Bereits nach der Verkündung hatte Trump auf Twitter reagiert und der 55-Jährigen gleich einen Spitznamen verpasst. "Phony Kamala" ("Verlogene Kamala") nannte Trump die Demokratin und verwies auf Falschaussagen der Senatorin. "Sie hat Dinge gesagt, die nicht wahr waren", sagte Trump, ohne genauer darauf einzugehen. Harris wolle die Steuern erhöhen, die Militärausgaben senken und sei gegen die Erdgas-Förderung per Fracking, zählte er auf. Das alles sind Ansichten, mit denen Trump versuchen könnte, seine republikanische Kern-Wählerschaft gegen Harris zu mobilisieren.

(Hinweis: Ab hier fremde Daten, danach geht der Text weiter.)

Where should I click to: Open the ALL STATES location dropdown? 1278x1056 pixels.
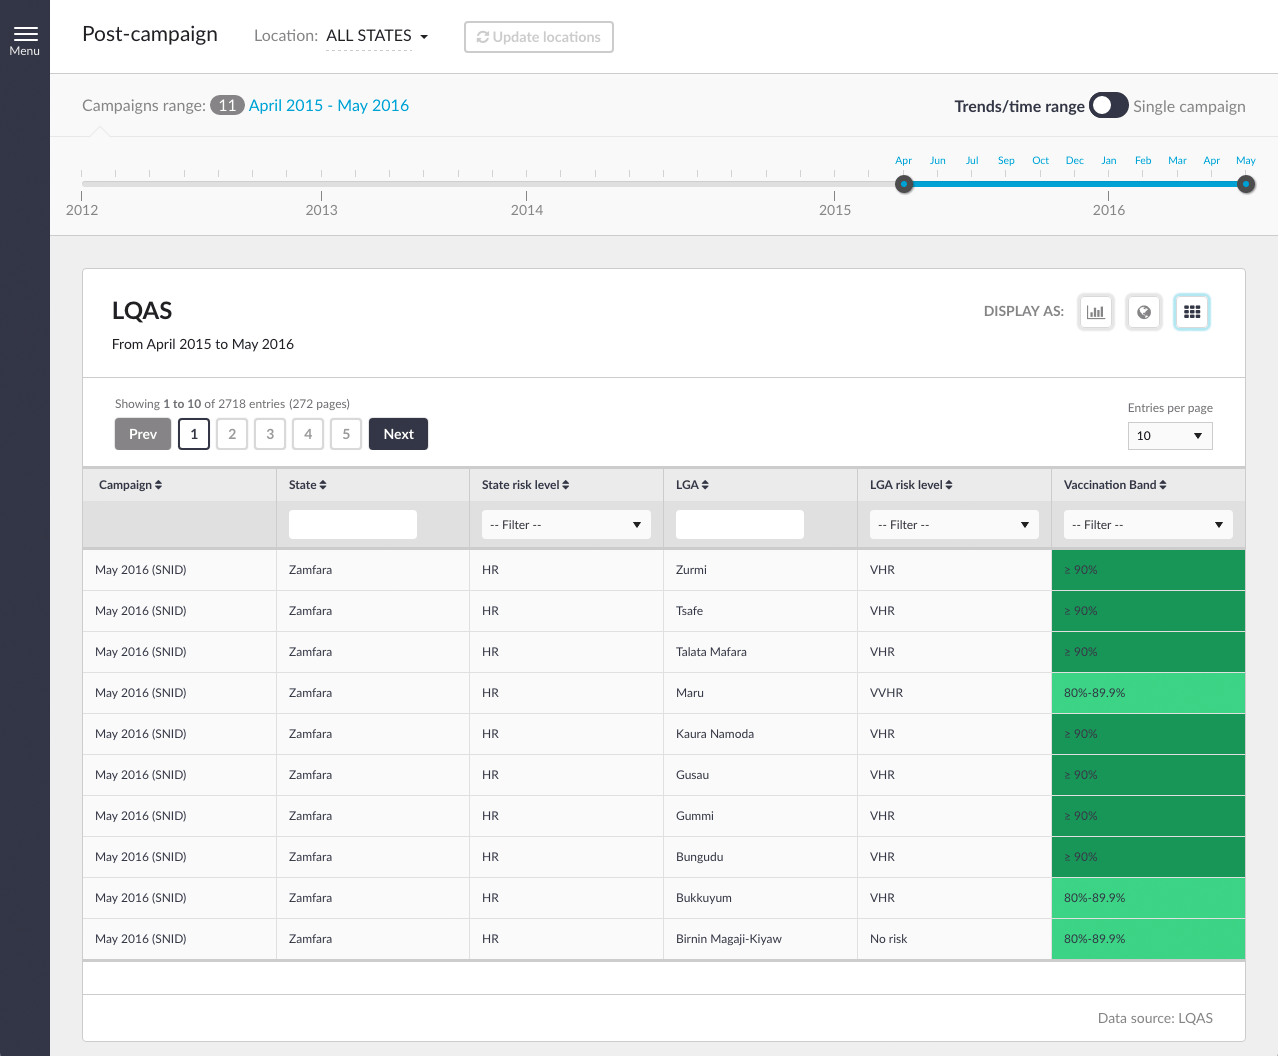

Mit Blick auf die Wahl und den Parteitag der Republikaner betonte Trump, dass er in seiner Partei 96 Prozent Zustimmung genieße und in den meisten Swing States vorne liege. Der amtierende US-Präsident ist sich sogar sicher, dass er selbst die Wählergruppe der "Vorstadthausfrauen" überzeugen könne. "Sie lieben mich", schrieb er auf Twitter. "Sie wollen Sicherheit und sind begeistert, dass ich ein Programm beendet habe, durch das Geringverdiener in ihre Nachbarschaft eindringen." Biden würde dieses Programm "in noch größerer Form" wieder einführen wollen, schrieb Trump.